■ EXCERPTED RECORDS
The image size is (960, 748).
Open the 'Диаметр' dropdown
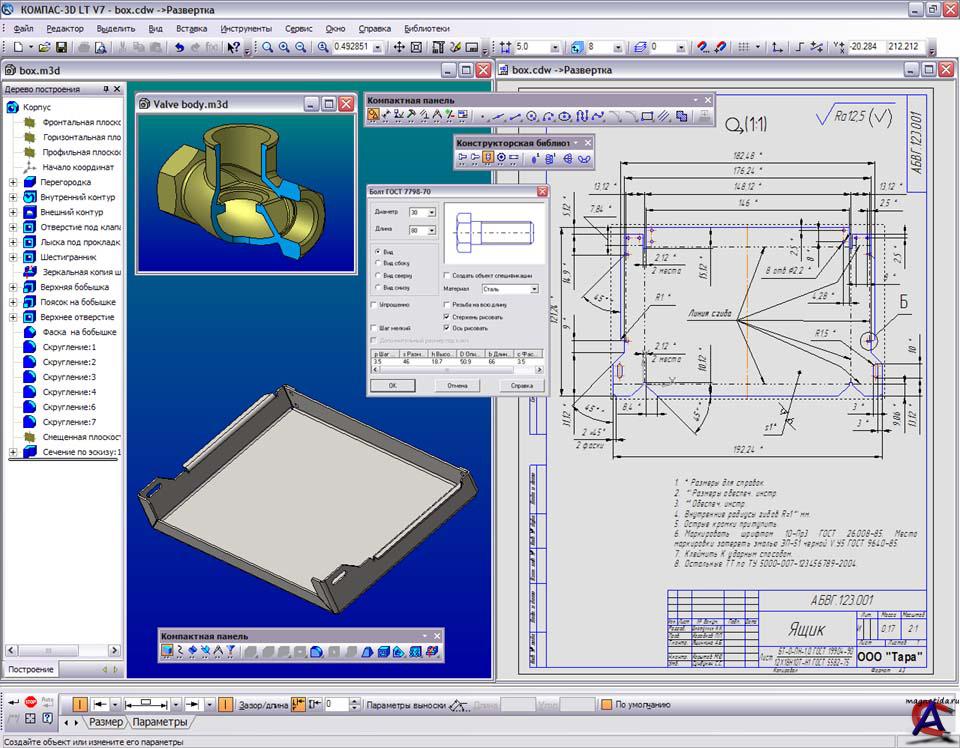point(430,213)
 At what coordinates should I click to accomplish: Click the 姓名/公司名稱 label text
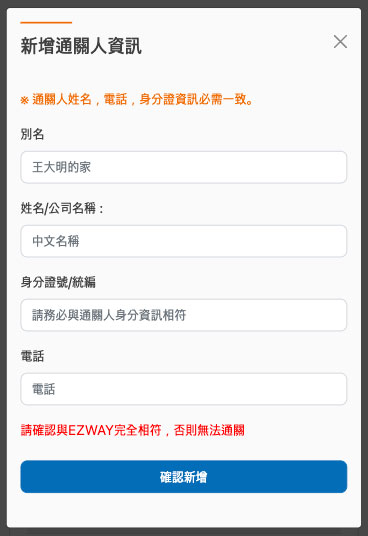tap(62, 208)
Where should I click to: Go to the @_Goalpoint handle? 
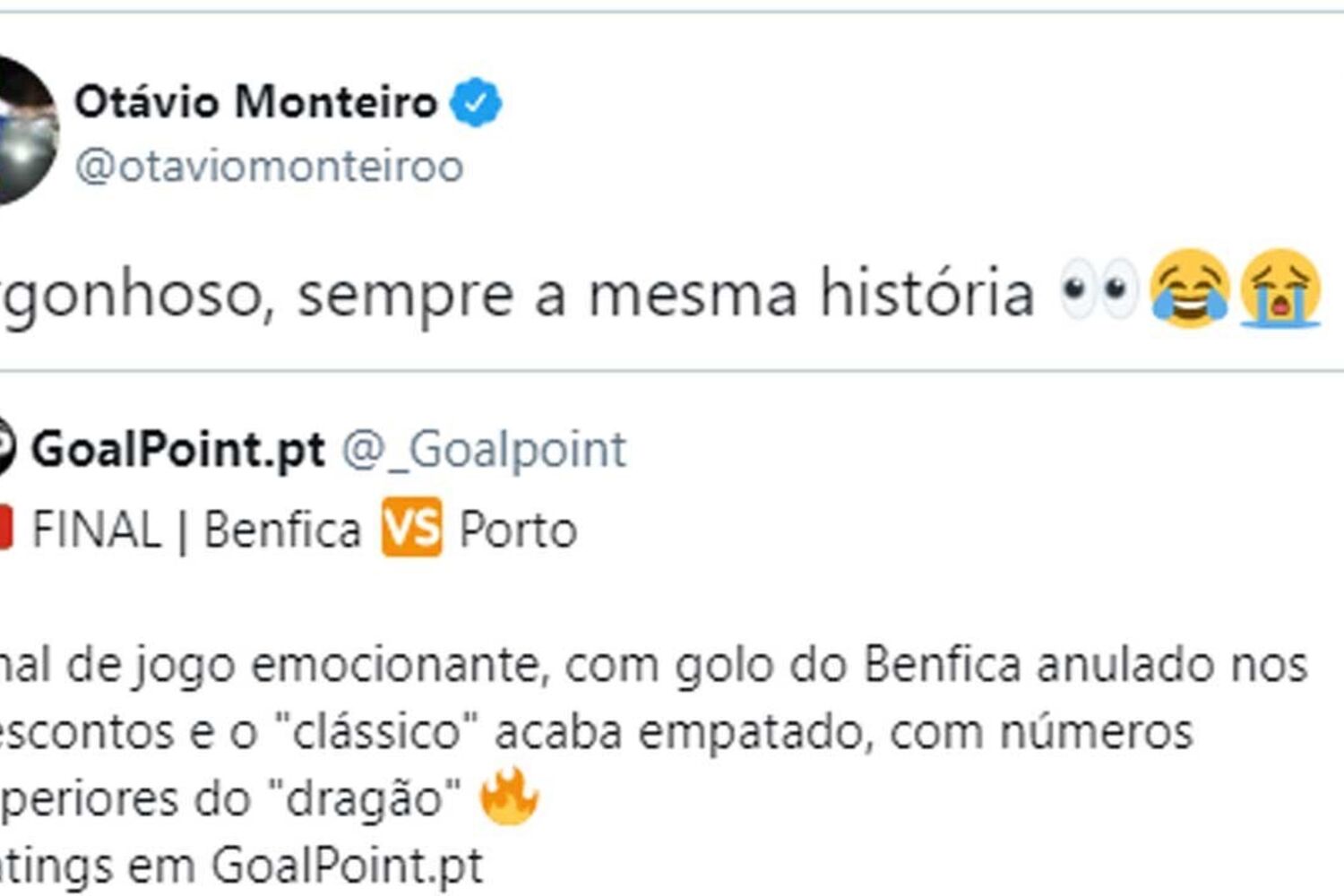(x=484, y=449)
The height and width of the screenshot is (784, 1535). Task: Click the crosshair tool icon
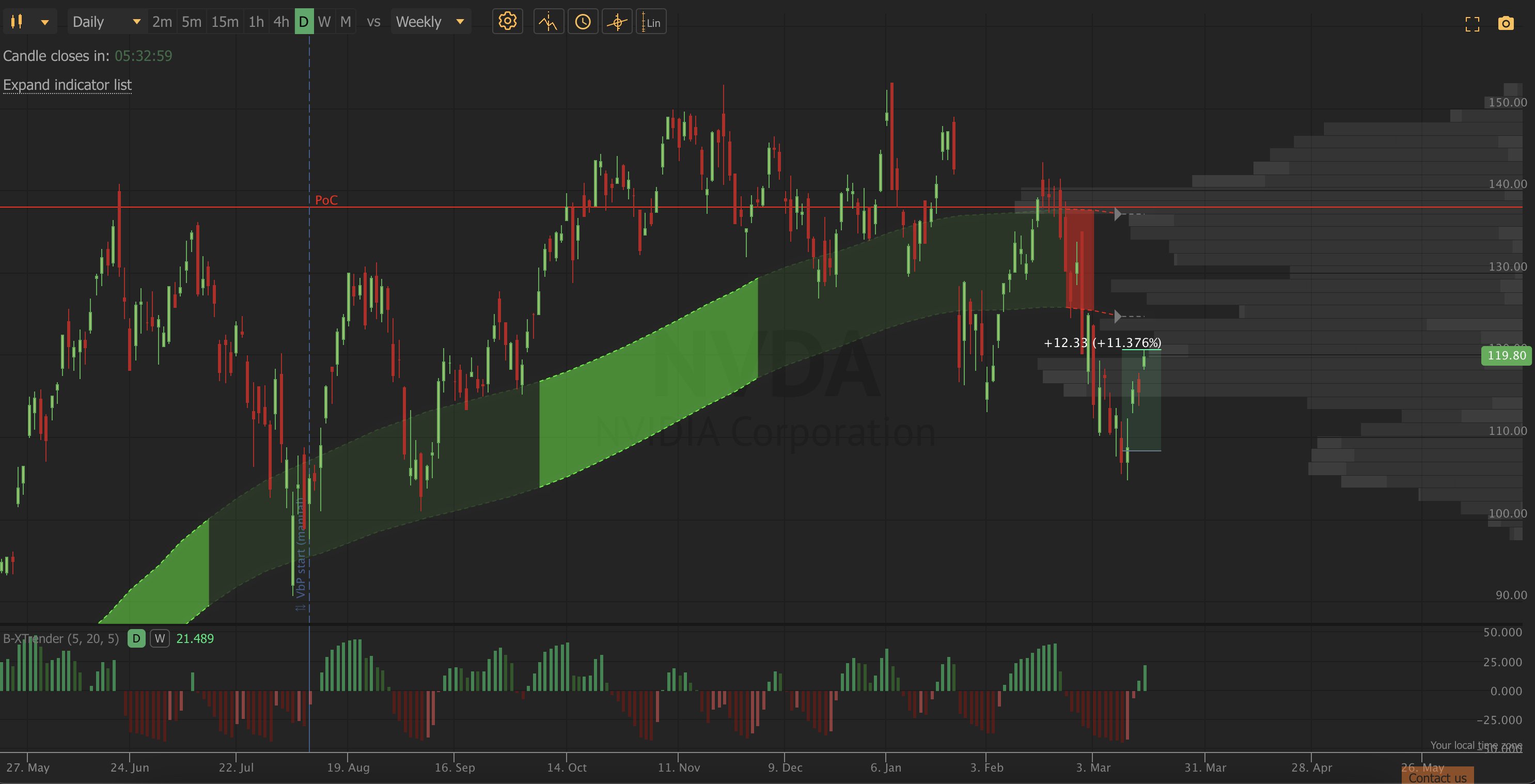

---

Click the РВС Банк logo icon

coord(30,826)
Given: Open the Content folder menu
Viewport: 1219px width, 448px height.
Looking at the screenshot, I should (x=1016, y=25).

■ TASK TO COMPLETE
Scale the lines again, requests included, starting with the line containing "At what coordinates" and going on through the line containing "The height and", both ends included. Multiply every coordinate in the answers by 2.15 and round each to a whole number, halves rounded up, and leave out the pictures.

■ THE REPLY
 At what coordinates should I click to accomplish: Click the 姓名/公司名稱 label text
tap(133, 447)
Where should I click to: Go to the @_Goalpoint handle? 
(x=1041, y=965)
The height and width of the screenshot is (784, 1535). Task: Click the crosshair tool icon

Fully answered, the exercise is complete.